Годы ли, предчувствие ли скорого расставания, но все доверительнее, чаще и сокровеннее беседует с Рекою наш Капитан. Давно она перестала быть для него текучей водой, географией, давно почитает он Ее за близкое понятливое существо.
«Куда течешь, Реченька? Куда, дикая и державная?..»
«В Великое завтра, мой Капитан. В Страну Могущества Русского», — распрастывает и высит свою рабочую озаренную огнями грудь Река.
Уцепились, до чьих-нибудь слез не расстанутся татарчонок и цыганенок:
«Трави носовой!»
«Отдать носовой!»
«Кто эти дети? Куда ведешь их, Реченька? Куда несешь?»
«Это грядущие мои капитаны, — крепчает рассветной волною Река. — На стрежень ве́ка несу. В Великое Завтра».
«Не забудешь хоть старого? Пятьдесят лет у Твоей груди!..»
«Блемм-м, блемм-м, блемм-м» — разбиваются встречные волны о нос.
«Ты станешь моим кораблем. Назовут», — так вроде бы говорит Капитану Река.
Невнятны волны.
Не разбирает их слов Капитан.
Дивы на Реке, дивы!..
1969 г.
КУЗНЕЦЫ
Веселое заведение — кузница! Веселое и дозарезу необходимое. Поищи-ка такую деревню, где не дымила бы, не искрила бы она, кузница, малая индустрия державы, крохотные уралы, разбросанные на тысячи километров окрест по колхозно-совхозной земле?!
Был бы металл да уголек, нашлась бы бычья кожа для меха да звонкая наковальня — железная лечебница будет. Без нее сироты… Без нее захромает конь, рассыплется телега, изоржавеет плуг, без нее сам «дядюшка» трактор пардону запросит. Трудно перечислить все беды-злосчастья, угрожающие деревне, не стой там на отшибе прокопченная амбарушка, созывающая к себе бойким заутренним звоном народ честной.
Пронзительно голосит забияка-молоток, басит пудовая матушка-кувалда, взбивает прострельную искорку горн, кряхтит и плющится жаркая поковка, а посреди этого огненного бой-дела — Он, Мастер. Умелец. Работяга кузнец, чей инструмент-молот пролег с угла на угол по державному гербу Родины.
Слышал я про один иноземный обычай, по которому путь героя усыпается лепестками роз. Познакомившись с кузнецом Кузурманычем, я задумался: не драгоценнее ли и не щедрее ли наш советский обычай, при котором путь — нет, не героя — просто честного мастеровитого человека украшают добрые и мастеровитые же слова. Розы вянут, доброе слово из неподкупных уст народа-труженика не исцветает.
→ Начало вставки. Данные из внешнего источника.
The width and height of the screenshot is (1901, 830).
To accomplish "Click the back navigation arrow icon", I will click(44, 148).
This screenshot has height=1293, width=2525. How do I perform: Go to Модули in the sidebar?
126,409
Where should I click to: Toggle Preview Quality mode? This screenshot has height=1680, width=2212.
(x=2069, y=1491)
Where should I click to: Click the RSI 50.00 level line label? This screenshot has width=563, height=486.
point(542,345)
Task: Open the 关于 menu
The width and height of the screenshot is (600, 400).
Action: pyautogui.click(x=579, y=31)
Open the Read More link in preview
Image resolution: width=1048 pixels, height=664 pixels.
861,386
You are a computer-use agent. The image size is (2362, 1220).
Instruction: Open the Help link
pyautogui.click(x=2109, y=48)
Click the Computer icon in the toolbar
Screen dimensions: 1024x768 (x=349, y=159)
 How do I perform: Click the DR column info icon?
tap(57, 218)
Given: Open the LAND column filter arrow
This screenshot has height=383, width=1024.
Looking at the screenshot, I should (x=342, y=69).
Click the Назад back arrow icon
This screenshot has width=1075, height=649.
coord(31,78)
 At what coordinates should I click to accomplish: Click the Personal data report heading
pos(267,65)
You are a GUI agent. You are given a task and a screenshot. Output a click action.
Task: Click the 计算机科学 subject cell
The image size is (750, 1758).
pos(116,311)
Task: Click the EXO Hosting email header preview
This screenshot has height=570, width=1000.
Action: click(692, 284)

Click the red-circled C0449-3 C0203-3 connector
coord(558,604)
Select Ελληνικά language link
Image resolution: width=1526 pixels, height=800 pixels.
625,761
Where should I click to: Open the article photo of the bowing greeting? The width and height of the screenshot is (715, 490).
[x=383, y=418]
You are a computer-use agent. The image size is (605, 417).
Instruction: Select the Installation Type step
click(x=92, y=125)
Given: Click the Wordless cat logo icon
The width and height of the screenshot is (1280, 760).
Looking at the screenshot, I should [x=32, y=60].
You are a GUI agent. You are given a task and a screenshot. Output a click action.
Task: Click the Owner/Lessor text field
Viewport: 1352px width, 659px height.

Это о нем, о Кузурманыче, записал я неофициальные живые речения, почти в пословицы скованные, сиювотминутную молвь:
«Конь сам ему копыто протягивает».
«Седьмой разряд… Ежа без чертежа может…»
«К святому дню кулич откует».
Вот так в словесности… Густо, щедро, с «наваром», присадисто! Тоже — ежа без чертежа… А послушайте, как говорит о своем мастерстве Кузурманыч. Скромно. Скупо. И тоже «наваристо»:
— У кузнеца рука легка — была бы шея крепка…
— Ну и как она, шея? — спрашиваю.
— Дюжит пока, — отвечает.
Кузнец высок, жилист, крут в движениях. Немногословен и вдумчив при разговоре. Выслушивая собеседника, вздымает лохматую правую бровь. В коже лица прижились синеватые звездочки охладевшей окалины. Постоянное горячее соседство горна и раскаленных тяжелых поковок наложило на подбородок и скулы льготный круглогодичный загар. Серые, как железо в изломе, глаза. Улыбается редко, зато уж не через кривую губу. Весь твой.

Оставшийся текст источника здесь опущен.